KINETICS STUDY OF ALKALINE PHOSPHATASE EXTRACTED FROM KINETICS STUDY OF ALKALINE PHOSPHATASE EXTRACTED FROM Agama agama LIVER IN THE PRESENCE OF MAGNESIUM IONS LIVER IN THE PRESENCE OF MAGNESIUM IONS

Abstract

Alkaline phosphatase (ALP; EC 3.1.3.1) is a metalloenzyme that catalyzes the hydrolysis of phosphate esters under alkaline conditions, playing a vital role in phosphate metabolism, signal transduction, and bone mineralization and is influenced by divalent metal ions such as magnesium (Mg²⁺).
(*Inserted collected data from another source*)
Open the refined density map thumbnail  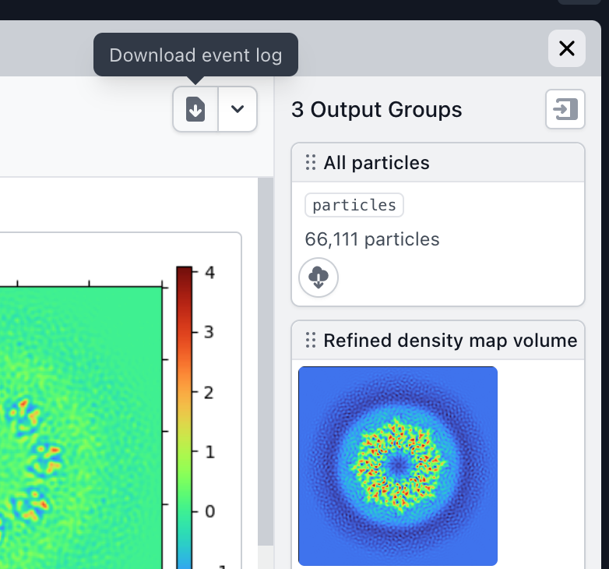point(397,465)

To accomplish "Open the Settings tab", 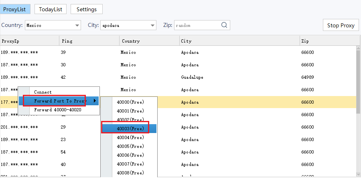I will pyautogui.click(x=86, y=9).
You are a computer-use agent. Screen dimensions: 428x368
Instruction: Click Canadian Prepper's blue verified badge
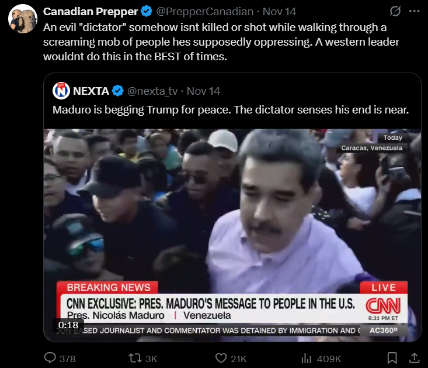[x=147, y=12]
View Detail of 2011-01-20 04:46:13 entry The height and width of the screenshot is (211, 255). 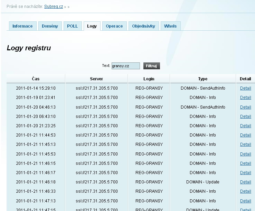245,107
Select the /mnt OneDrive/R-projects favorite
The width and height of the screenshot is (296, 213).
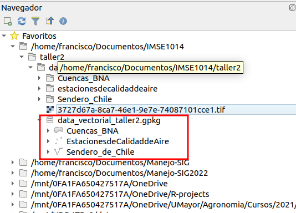[120, 194]
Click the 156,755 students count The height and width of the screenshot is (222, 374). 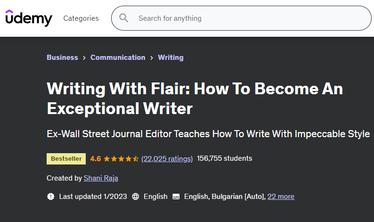pos(224,158)
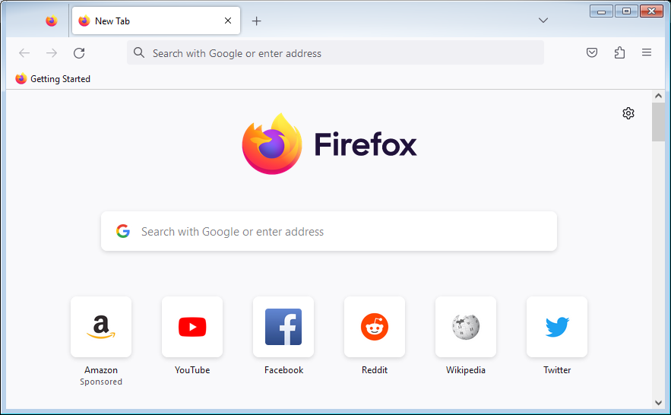671x415 pixels.
Task: Open the Amazon sponsored shortcut tile
Action: [x=101, y=327]
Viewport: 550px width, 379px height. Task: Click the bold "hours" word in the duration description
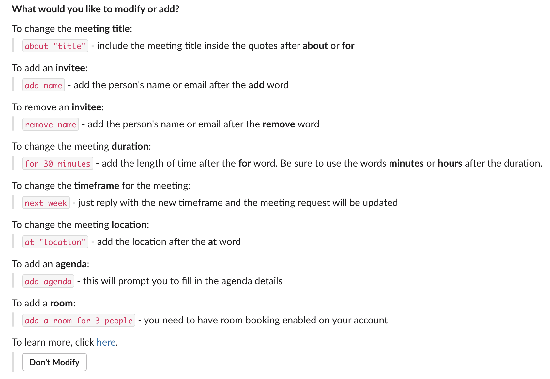[x=450, y=163]
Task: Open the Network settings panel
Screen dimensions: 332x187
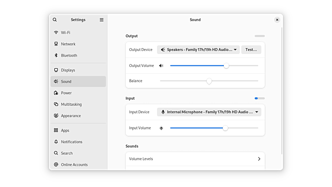Action: point(68,44)
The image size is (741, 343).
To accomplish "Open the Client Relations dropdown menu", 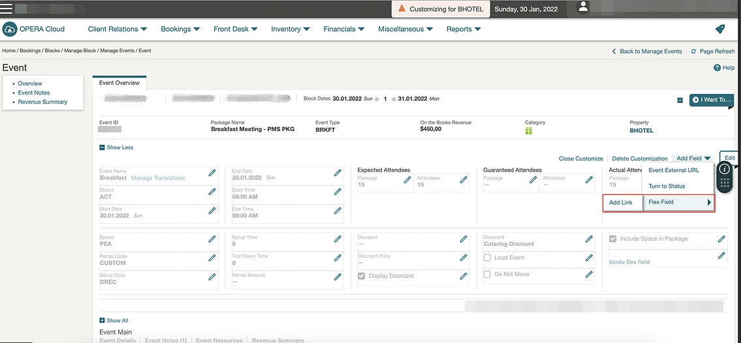I will 118,29.
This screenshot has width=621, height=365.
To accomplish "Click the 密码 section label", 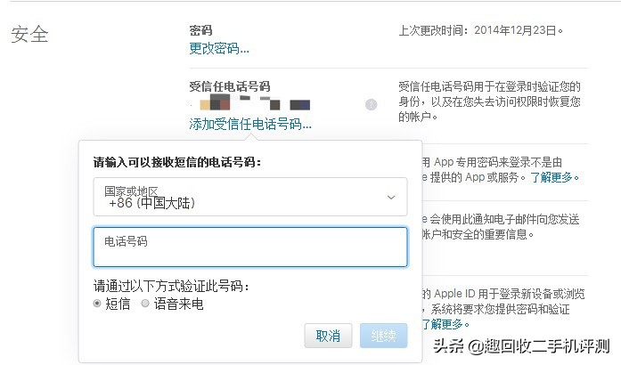I will click(x=201, y=30).
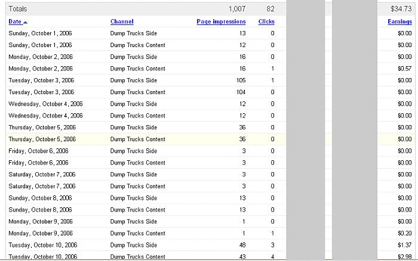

It is widely expressed in tissues such as bone, liver, kidney, and intestine, with distinct isoforms including tissue-nonspecific ALP, intestinal ALP, placental ALP, and germ cell ALP and widely used as a biomarker in clinical diagnostics, particularly for liver and bone disorders, due to its tissue-specific isoforms and sensitivity to physiological changes. Kinetics study of alkaline phosphatase (ALP) extracted from Agama agama liver in the presence of magnesium ions investigated the kinetic effects of magnesium ions (Mg2+) on ALP extracted from the liver of Agama agama. ALP activity was measured using para nitrophenyl phosphate (p-NPP) as substrate, monitoring the product para-nitrophenol spectrophotometrically at 405nm. ALP kinetics were assessed at varying p-NPP concentrations in the absence and presence of different Mg2+ concentrations (0.0312, 0.1560, and 0.7800)mg/L. Results showed that in the absence of Mg2+, ALP exhibited moderate activity with a Km of 0.3923mM and Vmax of 0.0237µmol/min. Addition of Mg2+ at low concentration (0.0312mg/L) significantly increased enzyme activity, with Vmax rising to 0.0992µmol/min despite an increased Km of 1.6416mM, indicating enhanced catalytic efficiency but reduced substrate affinity. Higher Mg2+concentrations(0.1560mg/L, 0.7800mg/L) gradually inhibited ALP activity, with decreases in both Vmax and Km, suggesting mixed activation and inhibition effects. The activation constant (Ka) was determined as 1.8359mM. Lineweaver-Burk plots confirmed these kinetic changes. These findings highlight Mg2+ as a critical modulator of ALP activity in reptiles, acting as an activator at low concentrations and an inhibitor at higher levels, consistent with its cofactor role observed in other species, highlighting its dual regulatory role. This study provides insight into reptilian enzyme regulation and contributes to comparative biochemical understanding of metal ion enzyme interactions. Keywords: Alkaline Phosphatase (ALP), Agama agama, Para-nitrophenyl phosphate, Magnesium (Mg2+) ions, UV-Vis spectrophotometer, and Lineweaver-Burk plot.